En ce siècle d’individualisme et d’exaltation de l’éphémère, la Trinité est Chemin de vie. Saint Bernard avait jaugé le risque psychologique et spirituel qui nous enferme en nous-mêmes. « Ne cherche pas ce qui est trop au-dessus de toi. Prends pour guide l’Esprit, et non ton propre jugement. Son enseignement vise moins à aiguiser ta curiosité qu’à enflammer ta charité. » Prenons l’Esprit pour guide ! Il enflammera le meilleur de nous-mêmes.
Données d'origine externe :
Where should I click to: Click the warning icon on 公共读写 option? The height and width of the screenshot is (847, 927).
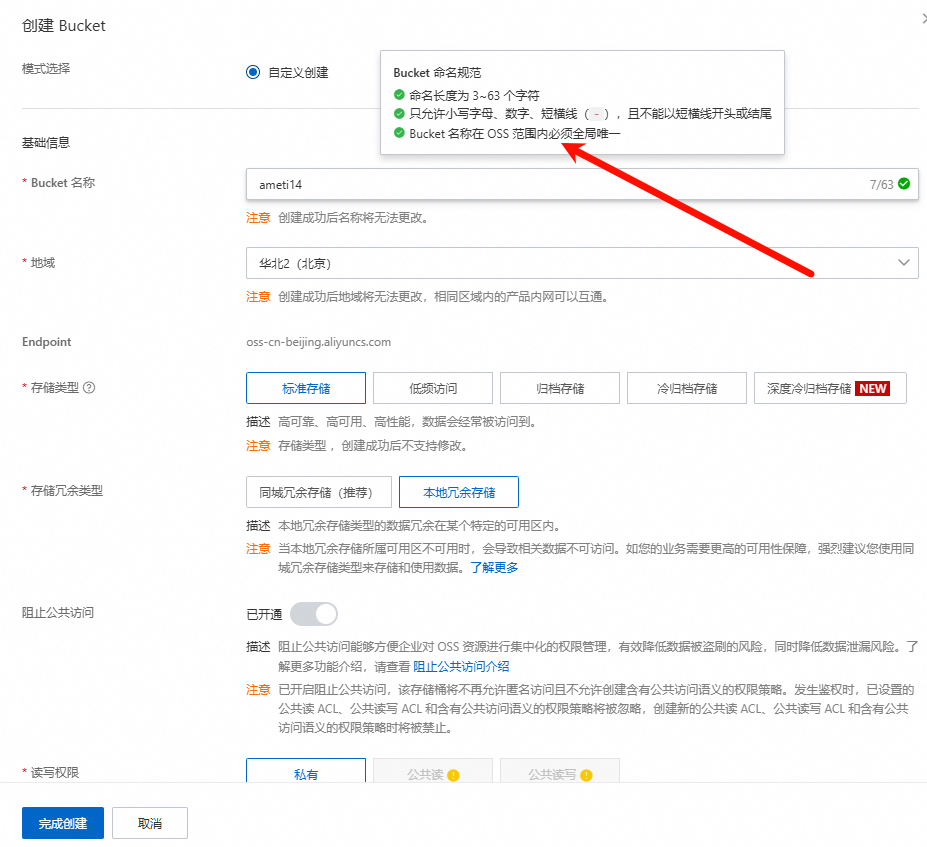coord(586,775)
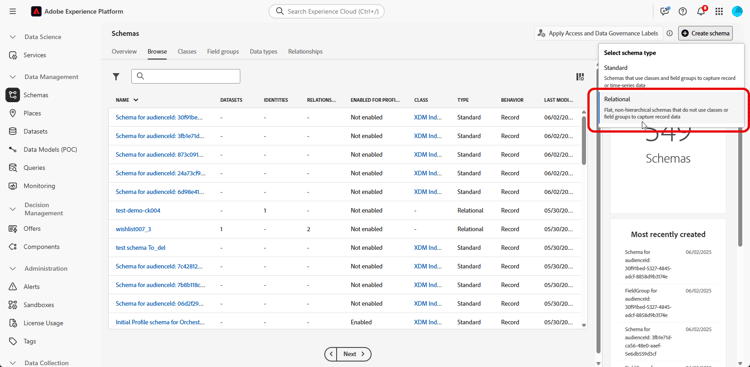Switch to the Relationships tab

point(305,51)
Que l’année jubilaire convertisse notre regard sur la Trinité ! Puissions-nous l’adorer, non comme une divinité distante, mais comme le foyer d’amour le plus universel.
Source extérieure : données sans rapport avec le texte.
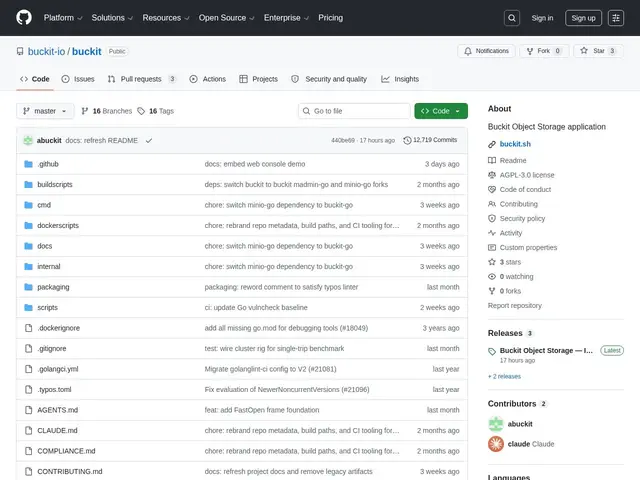Screen dimensions: 640x480
Task: Open the Insights tab
Action: click(400, 79)
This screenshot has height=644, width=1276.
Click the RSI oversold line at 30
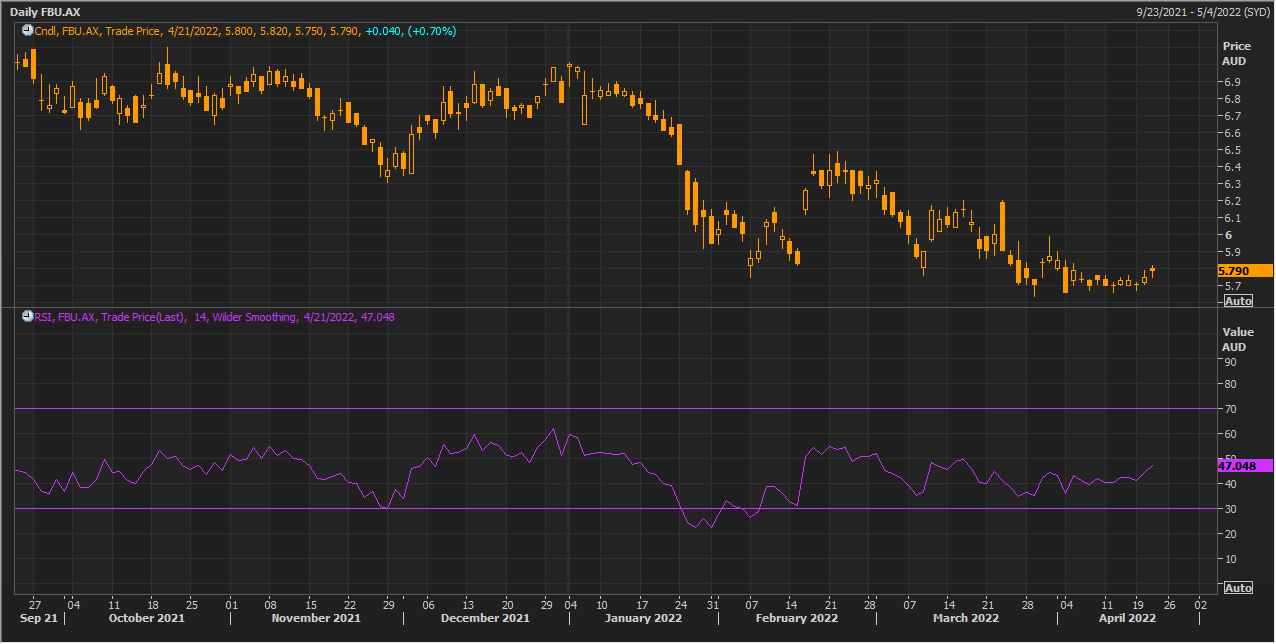point(600,509)
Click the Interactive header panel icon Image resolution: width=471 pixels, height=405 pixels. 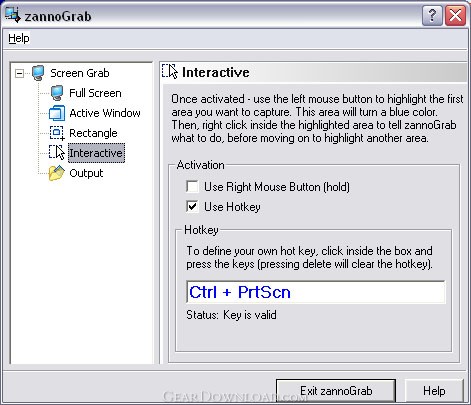[x=170, y=71]
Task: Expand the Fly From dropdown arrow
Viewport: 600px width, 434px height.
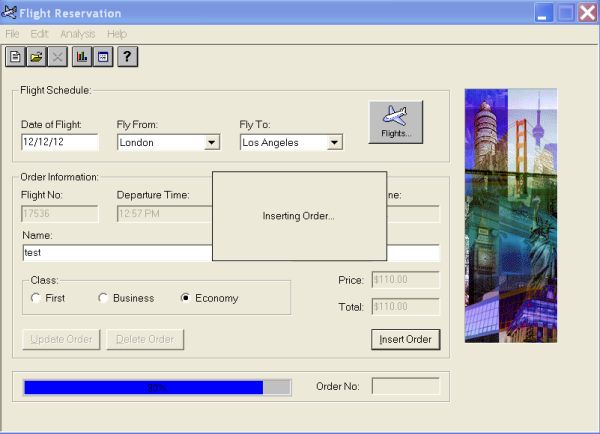Action: pos(212,142)
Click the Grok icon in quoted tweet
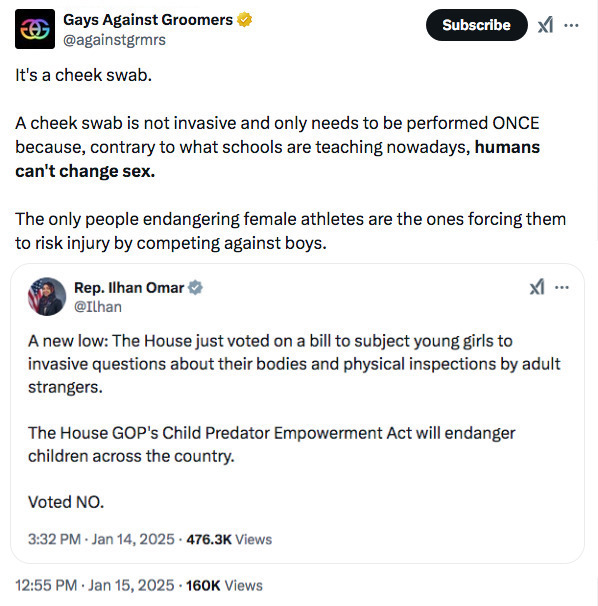 point(537,287)
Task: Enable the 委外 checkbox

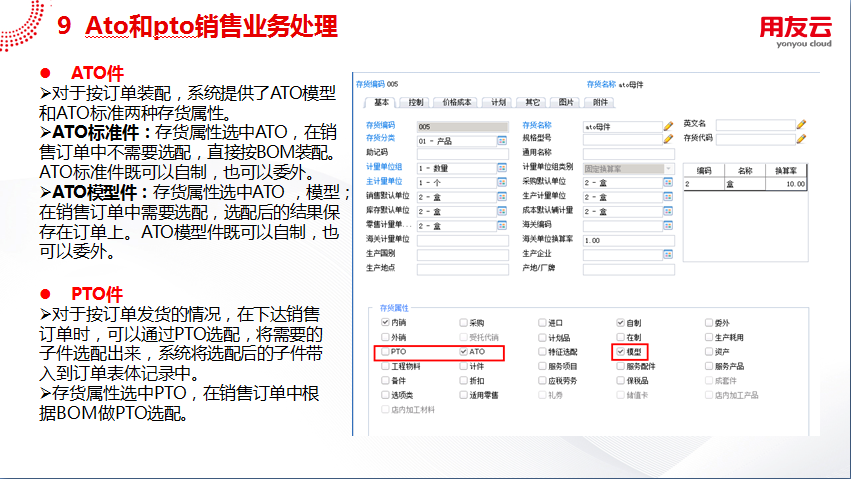Action: click(x=709, y=322)
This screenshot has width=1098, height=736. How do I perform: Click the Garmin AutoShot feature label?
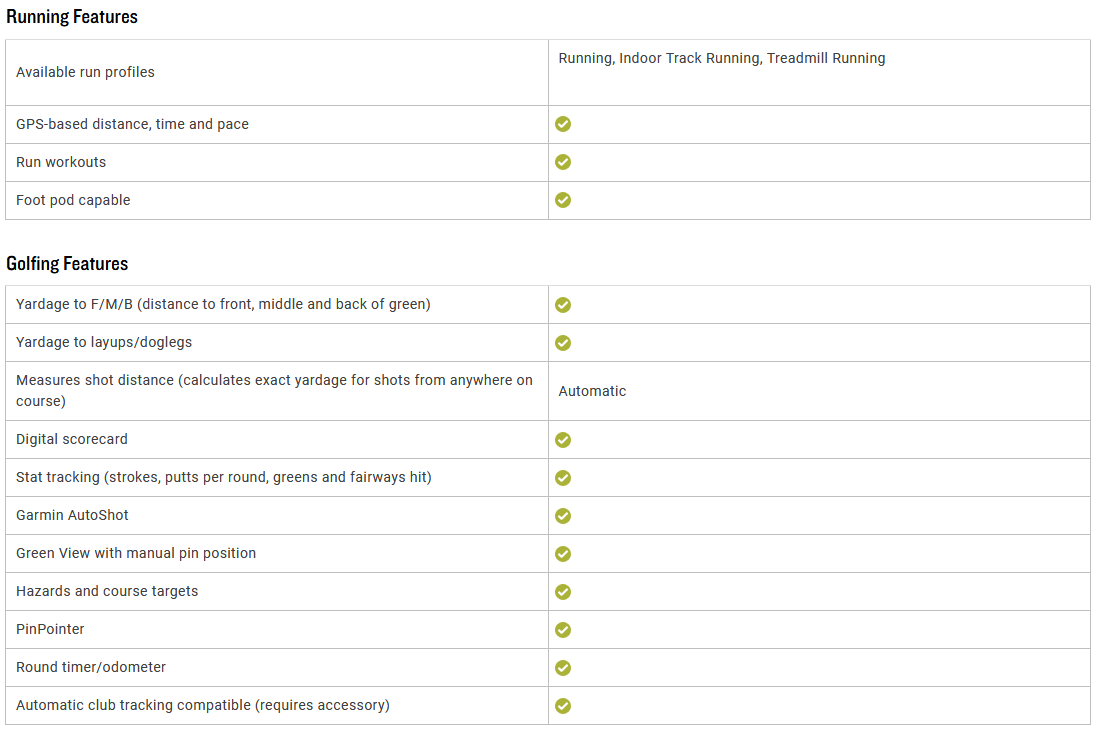72,515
L’invitation du pape à ressourcer notre être dans la miséricorde ne peut que nous rendre plus intimes de la Trinité et plus attentifs à tout homme. Nombreux sont ceux qui, par la grâce de ce jubilé, découvrent que l’abîme de leur détresse n’est pas voué à la désespérance. À l’abîme de nos misères vient se proposer la Trinité. Elle est abîme de l’ineffable amour. La communauté chrétienne, si petite soit-elle, doit sa vie à la source trinitaire. Dans la plus humble chapelle, comme dans la plus somptueuse cathédrale, tout ce qui est vital et crucial se célèbre au nom du Père, du Fils et de l’Esprit. Comme dit le pape François, il incombe à la communauté d’être témoin de l’extrême amour divin envers toute créature. Trinité et miséricorde ne font qu’une et même réalité. Jésus est le visage parfait de la miséricorde. L’Esprit infuse en nous la pédagogie de cette conversion, il nous rend capables de miséricorde à notre tour. Envers ceux qui pensent légitimement que tout cela est au-dessus de leurs forces, et tous ceux qui usent aussi de ce prétexte pour ne rien faire, Jésus se fait à la fois prévenant et exigeant. « J’ai encore beaucoup de choses à vous dire. Pour l’instant, vous ne pouvez les porter »,reconnaît-il. Mais il ne manque pas de promettre : « l’Esprit de vérité vous conduira dans la vérité tout entière. » Moins le rendez-vous de la miséricorde semble évident, plus il est urgent !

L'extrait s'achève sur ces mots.